W weekend postanowiliśmy wszyscy wypłynąć w rejs, tak jak planowaliśmy. Ojciec z Chrisem zajęli się sterami, a ja z mamą i ciotką całymi godzinami rozmawiałyśmy o Atlantydzie. Chciałam wiedzieć wszystko. Jak powinnam się zachować, gdy spotkam się z dziadkiem? Przecież to król... Poza tym, czy zostanę przyjęta, jako pół syrena?

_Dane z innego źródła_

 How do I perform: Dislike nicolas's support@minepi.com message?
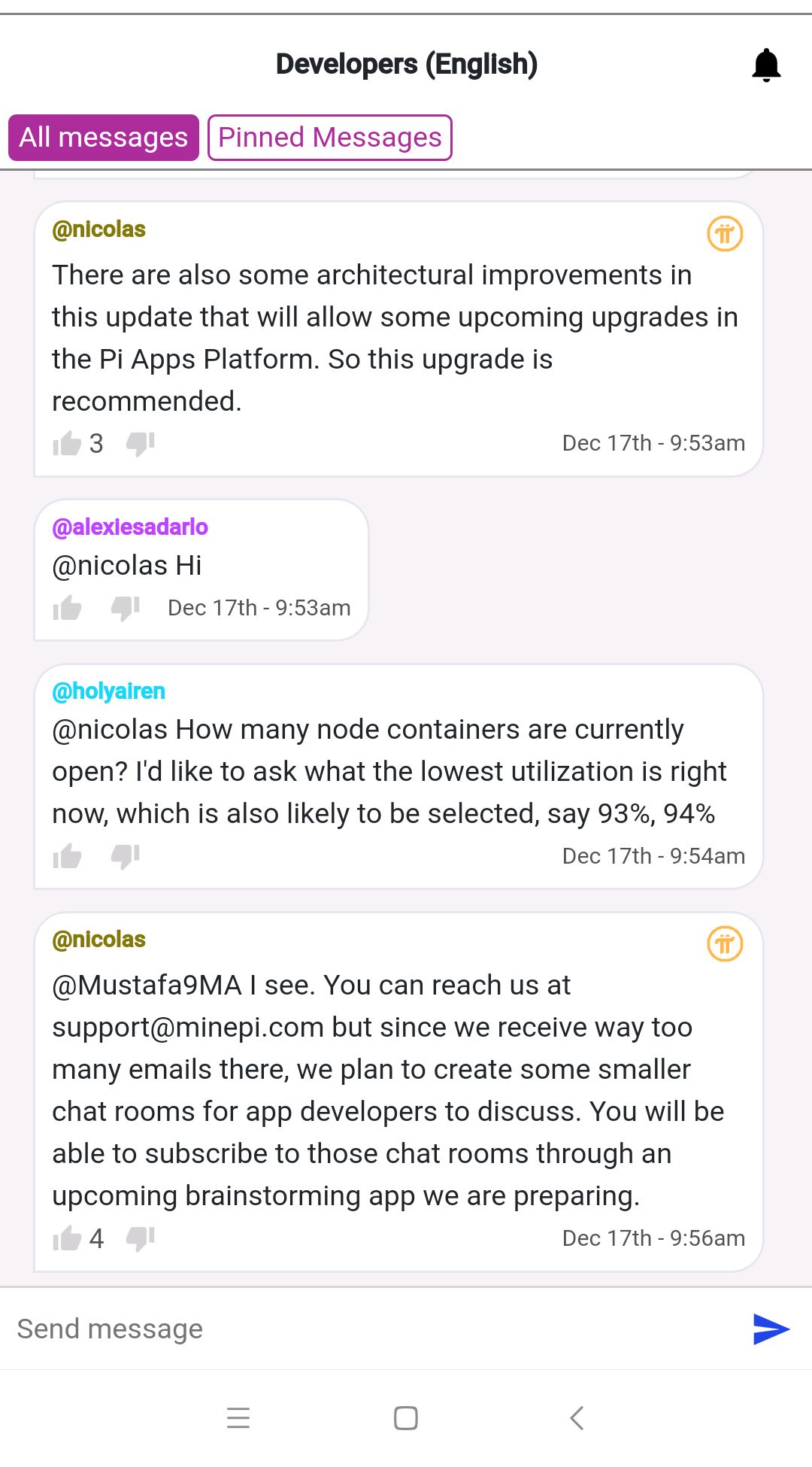point(140,1238)
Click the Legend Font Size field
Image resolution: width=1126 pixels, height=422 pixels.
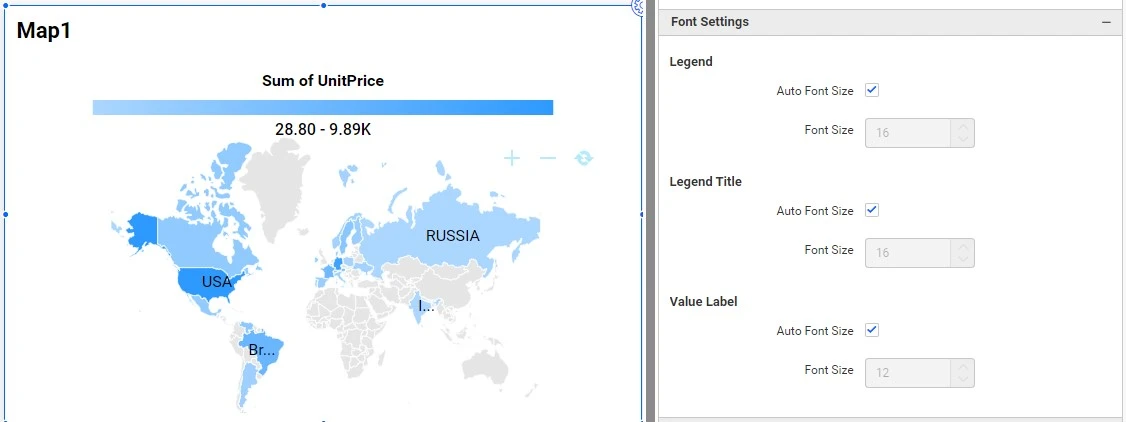907,134
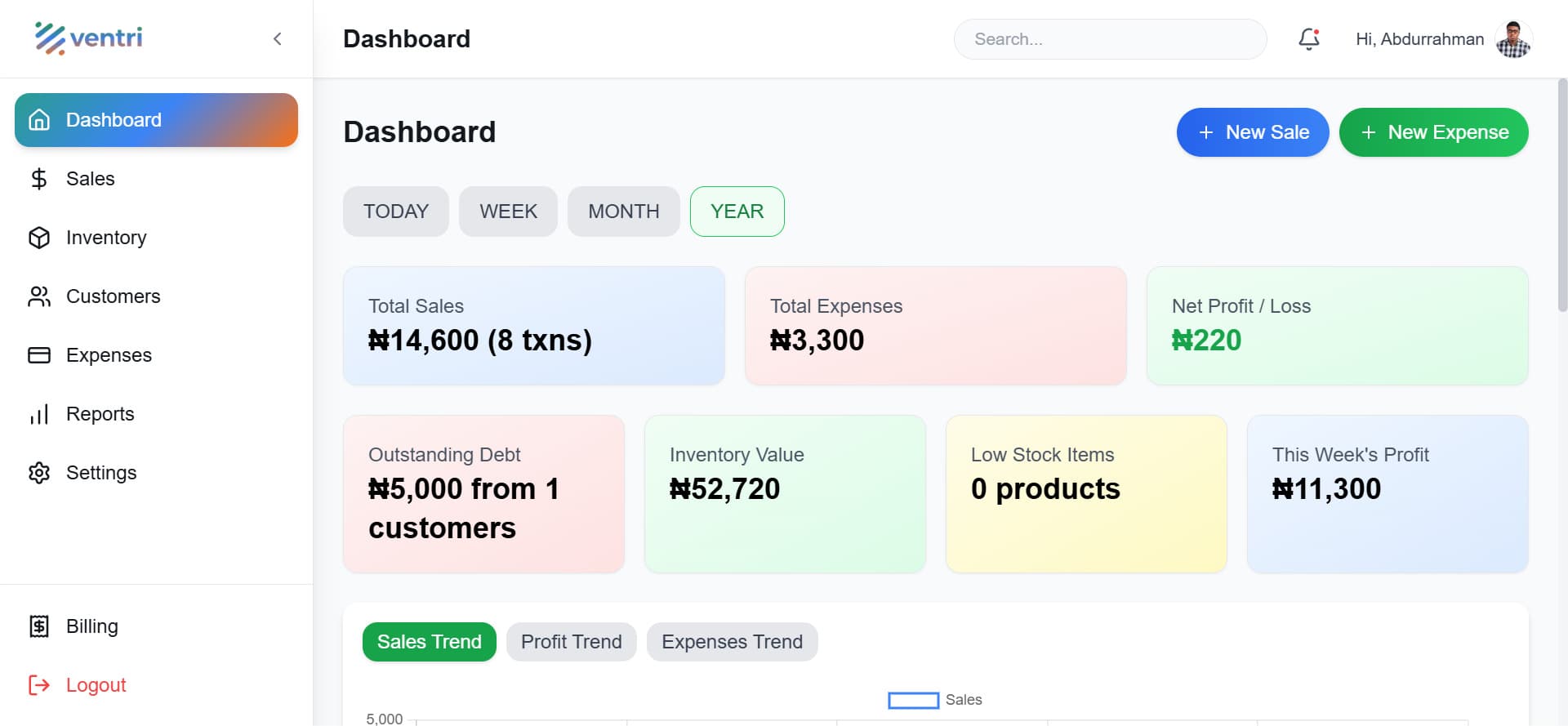Open Inventory via the box icon
Viewport: 1568px width, 726px height.
pos(38,238)
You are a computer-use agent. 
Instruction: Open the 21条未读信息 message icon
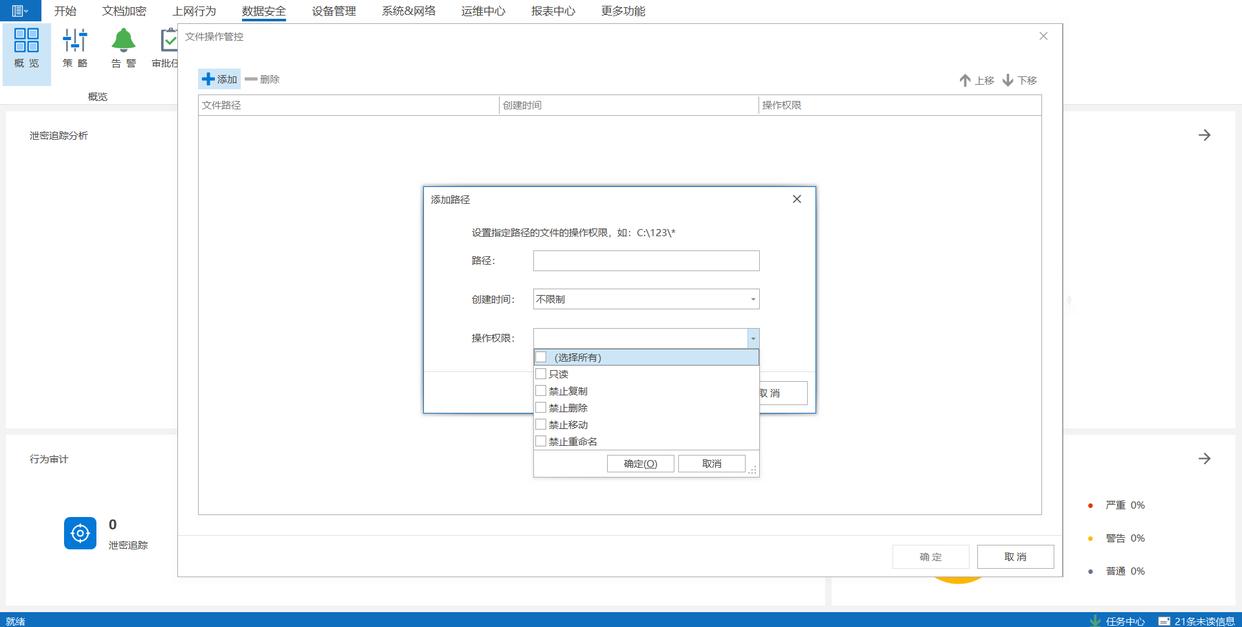1163,621
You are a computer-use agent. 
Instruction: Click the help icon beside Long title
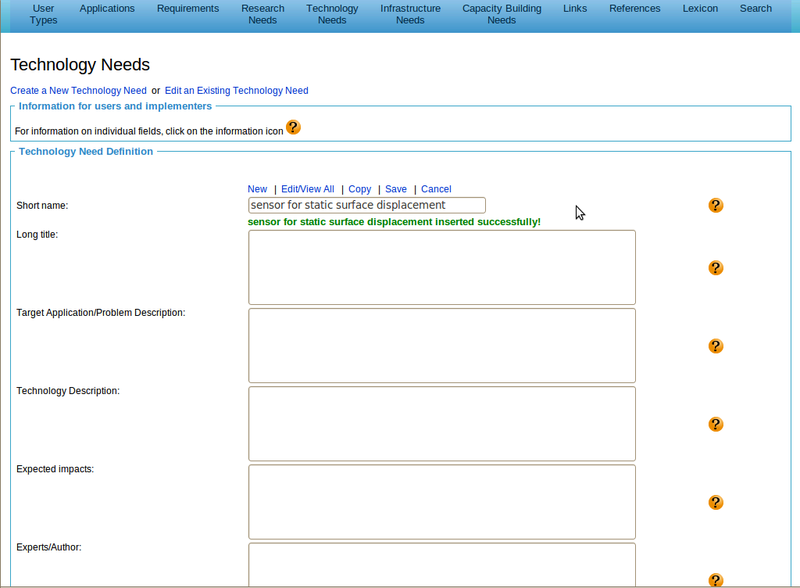tap(715, 268)
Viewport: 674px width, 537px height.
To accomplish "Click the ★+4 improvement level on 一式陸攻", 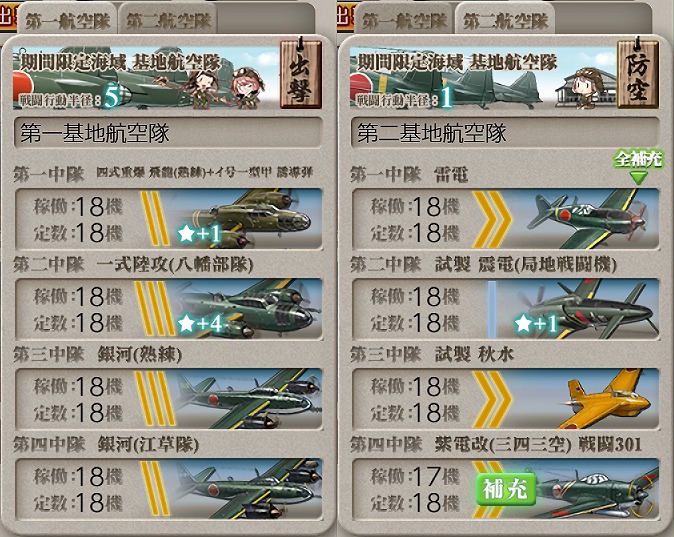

To najprawdopodobniej jeden z najważniejszych dni w moim życiu, a ja mam wrażenie, że literalnie nie jestem do niego przygotowana. 

Będąc niecałe pół godziny od celu, podeszłam do mojego chłopaka, który rozmawiał o czymś z tatą na dziobie. Nie wyglądali na zadowolonych, a raczej oboje byli zmartwieni. Nie dziwię się. Oboje się o nas martwią. Jednak mam wrażenie, że muszę się spotkać z dziadkiem. To moja rodzina i w jakimś stopniu przeznaczenie. Nie wybaczę sobie tego nigdy, jeśli teraz stchórzę. Ojciec zostawił mnie i chłopaka samego, mówiąc, że powinien sprawdzić kurs. 

- Boisz się? - Zapytał blondyn przyciągając mnie do siebie. W odpowiedzi tylko objęłam go jeszcze mocniej. Bałam się i to potwornie. I pomyśleć, że największym problemem nastolatków w naszym wieku powinien być wybór imprezy w weekend. - Pamiętaj, że z Twoim tatą będziemy na Was czekać cały czas. Kocham Cię. - Ostatnie słowa wypowiedział ciszej i pocałował mnie w czubek głowy. 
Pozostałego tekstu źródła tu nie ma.